# SOURCE TEXT:
⟨

Mergers,
Acquisitions And
Corporate
Restructuring
Prasad G. Godbole
Copyright © 2009 Prasad G. Godbole. All rights reserved.
Chapter 20
Demerger of Tower Business of RCOM and RTL
into RITL
Copyright © 2009 Prasad G. Godbole. All rights reserved.
CHAPTER 20
The Transaction
In April 2007, Reliance Communications Limited
(RCOM) and its 100 per cent subsidiary Reliance
Telecom Limited (RTL) transferred their passive
infrastructure assets to Reliance Infratel Limited (RITL).
Reliance Infratel Limited then, was a 100 per cent
subsidiary of Reliance Communications Infrastructure
Limited (RCIL), which in turn was a 100 per cent
subsidiary of RCOM.
CHAPTER 20
The Strategy
The strategy behind this
move, as explained by the
RCOM chairman Mr Anil
Ambani, was
✓ to keep RCOM asset-light
✓ to enhance its
competitiveness,
✓ to unlock further value for the
benefit of its nearly 2 million
shareholders.
CHAPTER 20
The Strategy
The move was expected to benefit RCOM shareholders
on account of
➠ RCOM would achieve enhanced financial flexibility and cost
efficiency due to reduced set-up and operating costs.
➠ All new towers and related infrastructure would be set up by
RITL, with independent financing, thereby reducing capital
expenditure requirements and leveraging on RCOM’s own
balance sheet.
➠ The move would promote high value stand-alone business
by conversion of cost-centric assets to revenue-centric ones by
sharing passive infrastructure of RITL with other wireless
service providers.
CHAPTER 20
Accounting And Taxation
The scheme of arrangement under was approved by the
Honourable High Court of Mumbai, with the effective date as
10 April,2007.
Upon the scheme becoming effective, RCOM transferred to
RITL, assets having book value of Rs 3200.74 crore in
RCOM’s balance sheet to RITL.
These assets of Rs 3200.74 crore were written off by RCOM
in its books through the P & L account for the year 2007-08.
Even after writing off Rs 3200.74 crore, RCOM was left with
Rs 1287.10 crore in the reserve for business restructuring
account.
CHAPTER 20
Accounting And Taxation
In case of RTL, the passive infrastructure assets having book
value of Rs 866.80 crore that were transferred to RITL were
written off in its P&L account by the year 2007-08.
In this case, the impact on P&L account was nullified by
drawing equivalent amount from general reserves.
CHAPTER 20
A unique feature of this demerger was that no
consideration was paid by RITL to either RCOM or RTL or
RCIL or to the shareholders of RCOM.
This was so because the transfer of assets between RCOM
and RTIL was taking place between a holding company and
its 100 per cent step down subsidiary, whereas the transfer
between RTL and RITL was between two, 100 per cent
subsidiaries of RCOM.
CHAPTER 20
Accounting And Taxation
Considering that neither the shares of the resulting
company were issued nor any consideration for the
transfer of assets was charged, there was no need for
the RITL demerger to be tax neutral.

⟩

# SUPPLIED MATERIAL:
⟨

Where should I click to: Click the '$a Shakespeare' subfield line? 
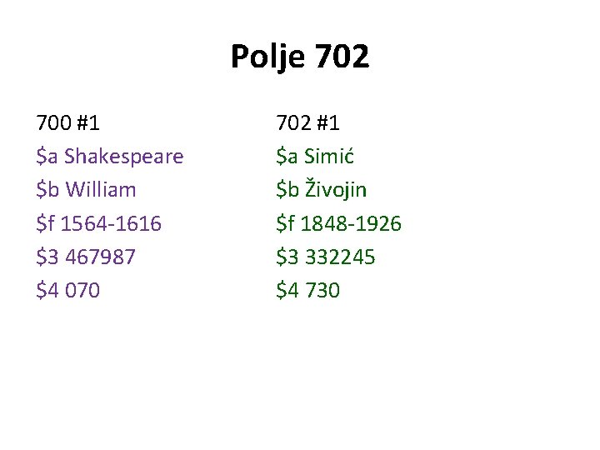(110, 157)
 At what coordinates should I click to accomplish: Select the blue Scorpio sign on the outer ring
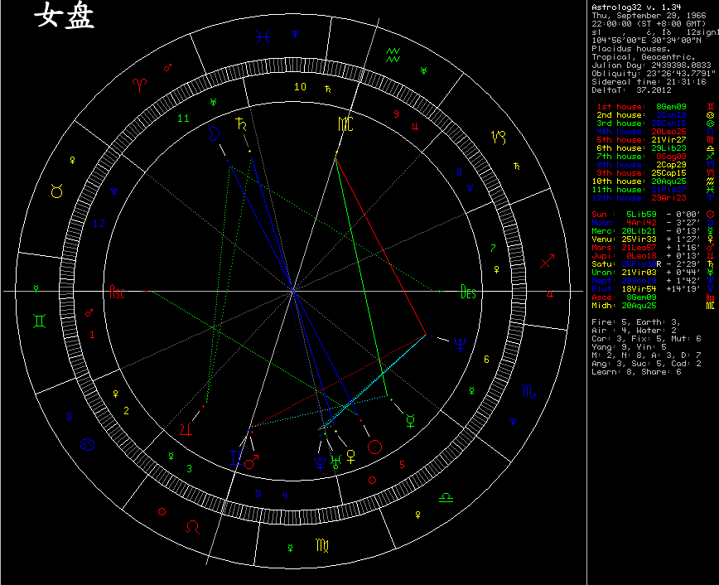[x=528, y=390]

⟩

# EXERCISES TO COMPLETE:
a) Using the demerger text, explain in one to three sentences why RITL paid no consideration for the assets it received.
b) For each statement, answer yes or no according to the demerger text, and quote the exact words that decide it: (i) RCOM wrote off the transferred assets through its P & L account for the year 2007-08. (ii) RITL issued shares as part of the demerger. (iii) RTL offset the impact of its write-off on the P&L account with money from general reserves.
The material has no connection to the demerger text.

# TASK-BY-TASK RESULTS:
a) No consideration was paid because the transfer from RCOM to RITL was between a holding company and its 100 per cent step-down subsidiary. The transfer from RTL to RITL was between two 100 per cent subsidiaries of RCOM.

b)
(i) Yes: "These assets of Rs 3200.74 crore were written off by RCOM in its books through the P & L account for the year 2007-08."
(ii) No: "neither the shares of the resulting company were issued nor any consideration for the transfer of assets was charged"
(iii) Yes: "the impact on P&L account was nullified by drawing equivalent amount from general reserves."